“Mr. Chiu bought noodles, wonton, eight-grain porridge, and chicken soup, respectively, at four restaurants. While eating, he kept saying through his teeth, ‘If only I could kill all the bastards!’ At the last place he merely took a few sips of the soup without tasting the chicken cubes and mushrooms.”

This quote appears at the end of the story. Mr. Chiu’s eating and drinking spree is a mirror image, and also a reversal, of his meal at the train station. At the train station at the story’s beginning, he seemed to be savoring the food, enjoying the atmosphere, and thinking contentedly of the journey home and his upcoming work responsibilities. All that has been abandoned by the time the story ends after he and Fenjin have been released. He eats and drinks without truly tasting or enjoying any of the food before him. Some of this may be out of bodily hunger over not having had anything substantial to eat or drink during his time in jail. His thoughts, however, are on nothing but revenge against the people that have wronged him. In this moment, he is no longer the scholarly person who places a priority on logic and reasoning, but instead someone who seems to have reverted to animal instinct and rage. In this moment, he has become the opposite of the man he was at the start of the story, and it is doubtful whether he will go back to who he once was. 

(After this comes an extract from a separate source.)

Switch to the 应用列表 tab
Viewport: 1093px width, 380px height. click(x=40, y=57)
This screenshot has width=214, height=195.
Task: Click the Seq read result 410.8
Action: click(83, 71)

“Mr. Chiu was dazed to see the different handwritings, which all stated that he had shouted in the square to attract attention and refused to obey the police. One of the witnesses had identified herself as a purchasing agent from a shipyard in Shanghai. Something stirred in Mr. Chiu’s stomach, a pain rising to his rib.”

At this early moment in the story after his arrest, Mr. Chiu begins to realize how much the bottom has dropped out of his world and how precarious his situation is. He insists that he is innocent, but the police insist that he is guilty, and here is a mountain of paperwork that seems to prove it. The people who signed the witness statements are all strangers to Mr. Chiu. As he has never been to Muji before, he is a stranger to the town and to everyone who lives there. The purchasing agent from the shipyard, it is safe to say, is a complete stranger to Mr. Chiu as well. It may be interpreted that all of the people who wrote the witness statements were there in the square watching as Mr. Chiu was beaten and arrested but refusing to act. Not one of them is willing to stand up on his behalf, but all of them are willing to say he is a guilty man and that the police had acted correctly. Mr. Chiu has nothing but the evidence of his own eyes, which the police refuse to believe, to state his innocence, and this is a clue that the entire system is against him.